The doctor’s instruments turned my stomach over. Even clean and shiny they’d have been gruesome. Patchily rusted as they were now, I could hardly look. Some of the needles were five inches long. And they weren’t your average darning needle for lovely innocent cotton. They were for people, and seemed to be triangular in section, with cutting edges along the length like those frightening short Land Pattern socket bayonets collectors are all after nowadays. Some were curved, others slender and tiny. The old quack also had a mask, rather like a fencer’s, covered with gauze. For dropping ether anaesthetic, I guessed. I’d seen one of those before in the medical museum in Euston. A pair of curved forceps big enough to . . . I hate to think what they fitted round. Lancets, all shapes and sizes. And some scissors that curved and others that didn’t. A
stethoscope like an ear-trumpet. A group of lenses in a leather slot-box, with one spare lens coloured like you see in those children’s kaleidoscopes. I tried fitting it into the slots with the others but there was no room for it, so I chucked it into the bag and forgot about it. With instruments like this bagful I’m glad the old doctor was on the side of health.

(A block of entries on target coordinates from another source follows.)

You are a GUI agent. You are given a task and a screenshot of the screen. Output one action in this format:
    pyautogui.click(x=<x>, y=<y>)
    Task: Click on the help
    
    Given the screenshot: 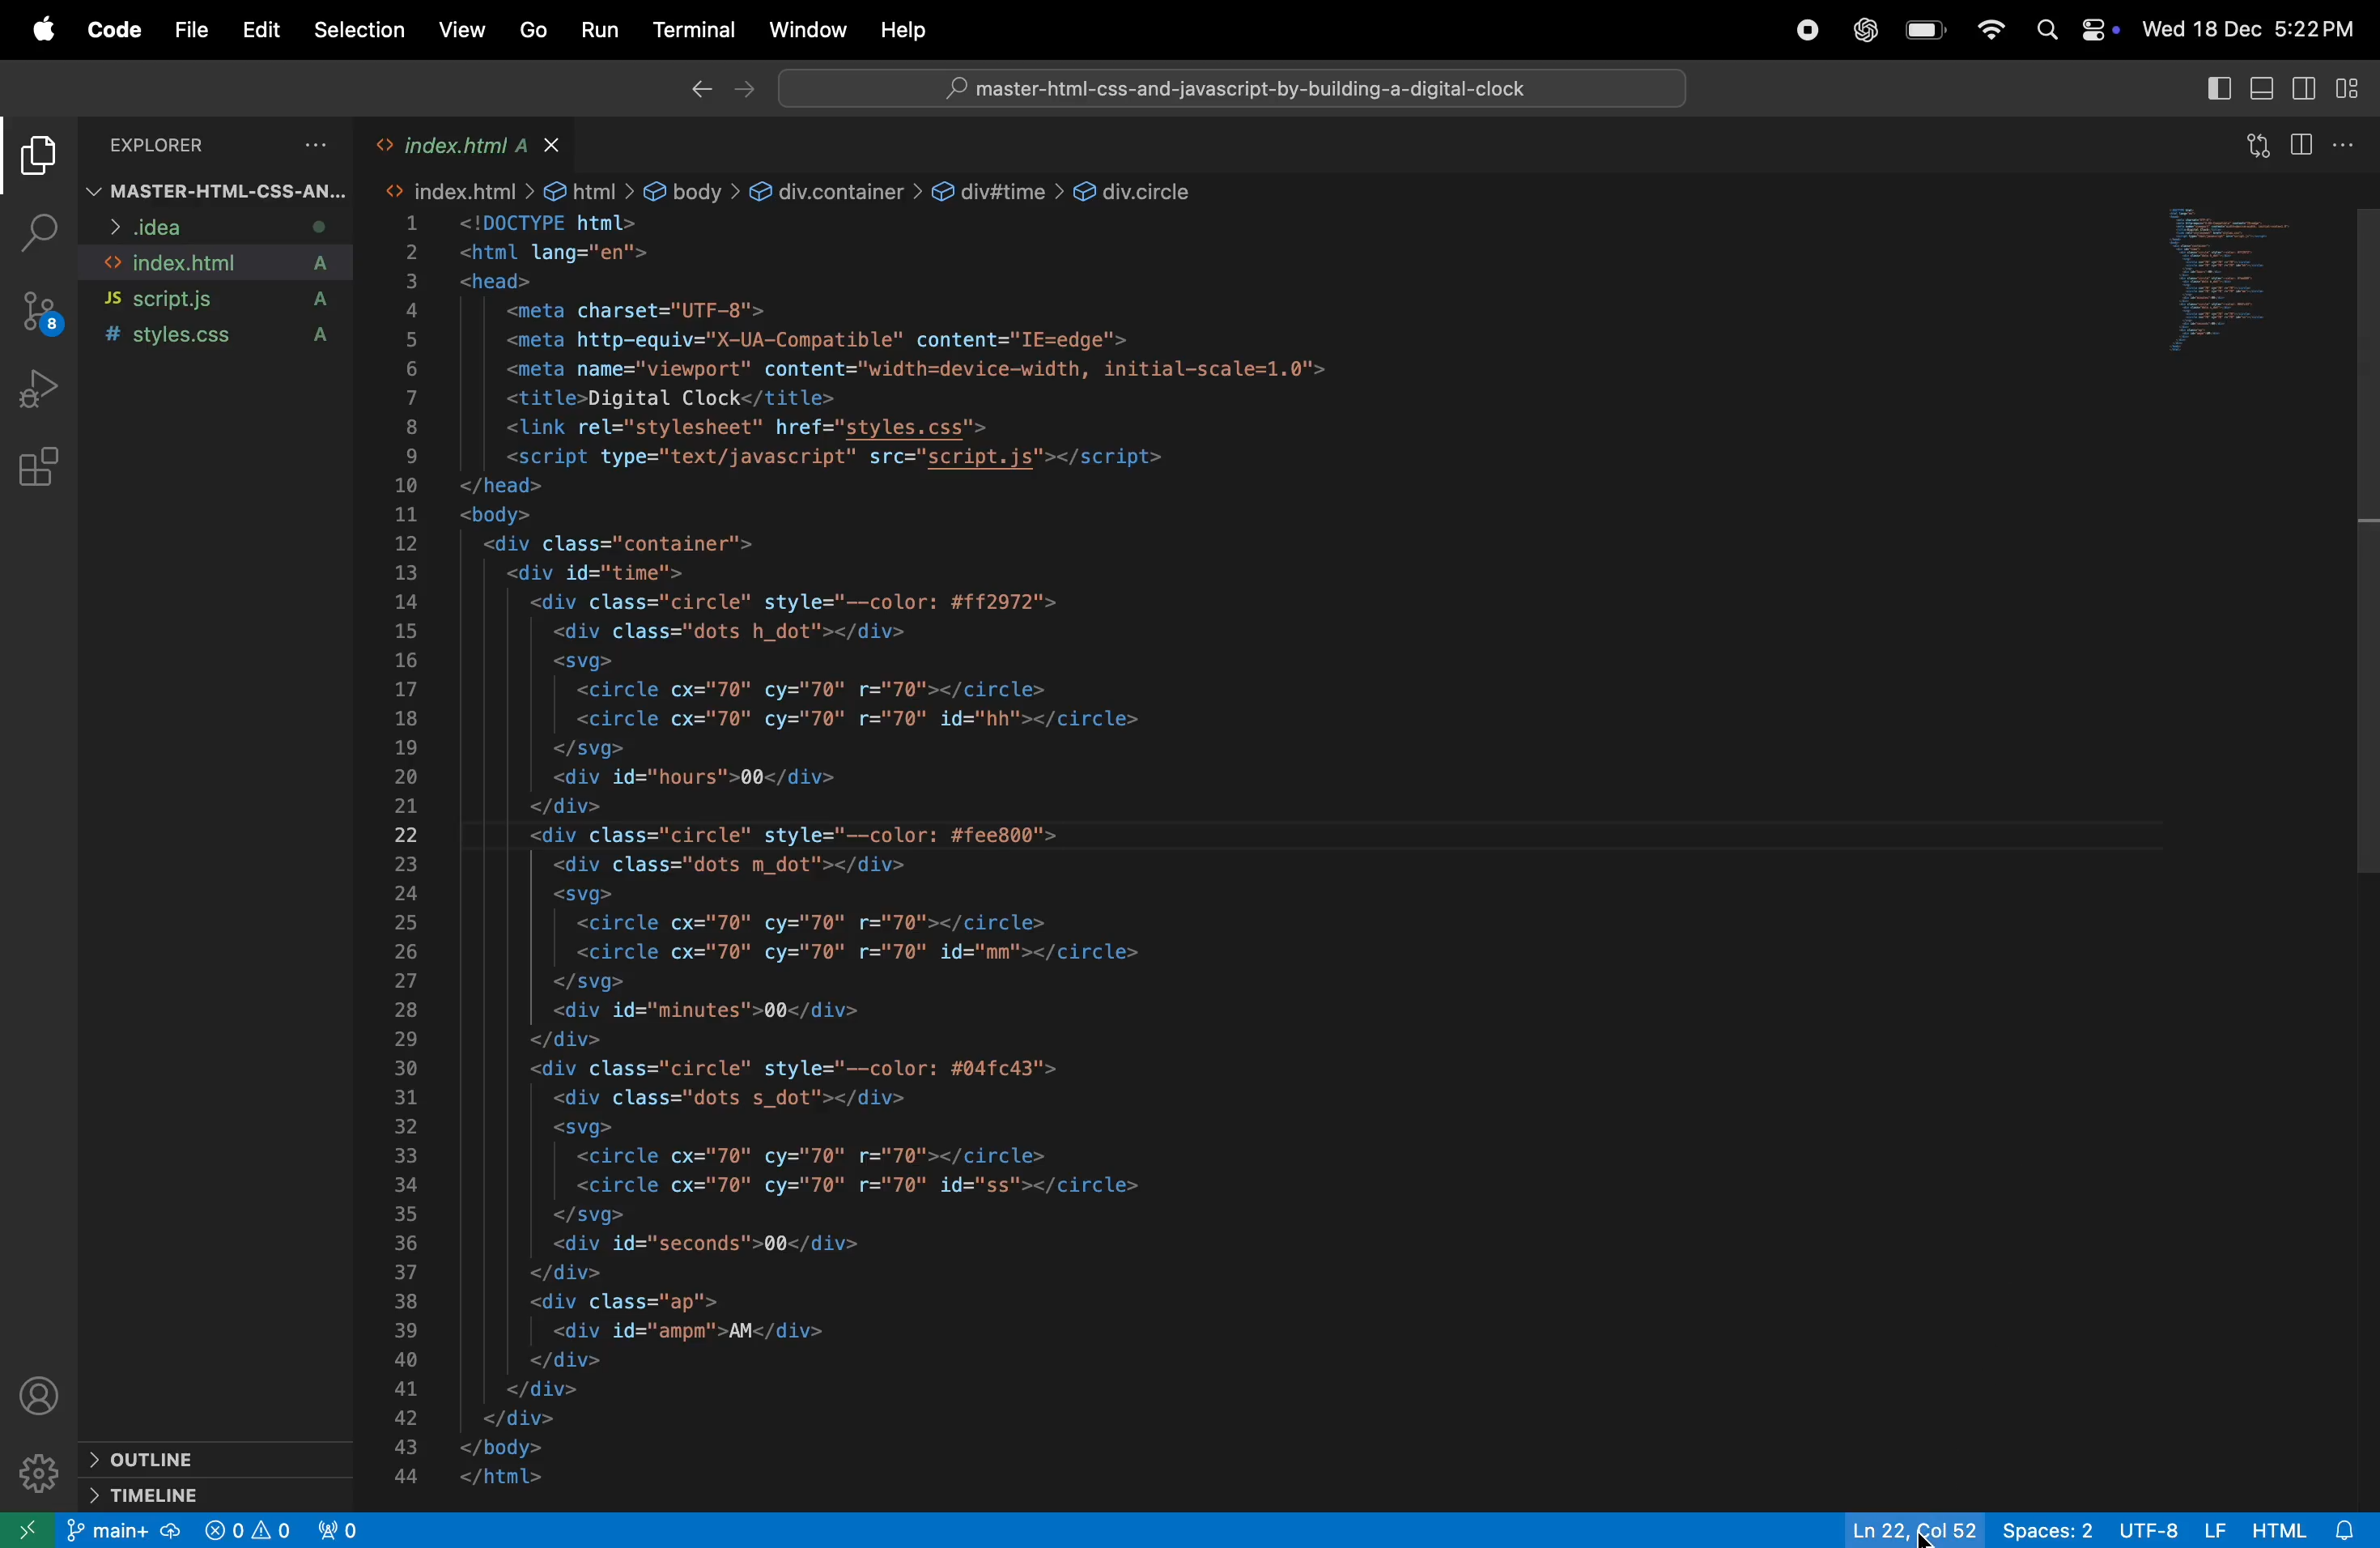 What is the action you would take?
    pyautogui.click(x=906, y=29)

As I mopped my plate with some bread I read the card Wilkie had slipped in the bag. The same address as inside the doctor’s bag. I knew the village, having been on the knocker round Six Elm Green during one of my bad spells. Old Dr Chase’s ageing widow, I guessed, had put her late husband’s effects up for sale to eke out the groats during her winter years. I’m naturally full of sympathy of these cunning old geezers but I’m usually poorer than they turn out to be.

The book was only twenty years old, privately printed for the author. It was that well-known world-shattering best-seller
Structural Design of Experimental Carriage-Ways in Nineteenth-Century Suffolk
, by none other than that famous quack, Dr James Friese Chase, MD, whose medical bag I now possessed. I’d flipped through it last night, but decided I’d wait for the film. No hidden messages, no beautiful marginal notes by the author which might have increased its value, and no handwritten letters from Shakespeare skilfully concealed in the end papers.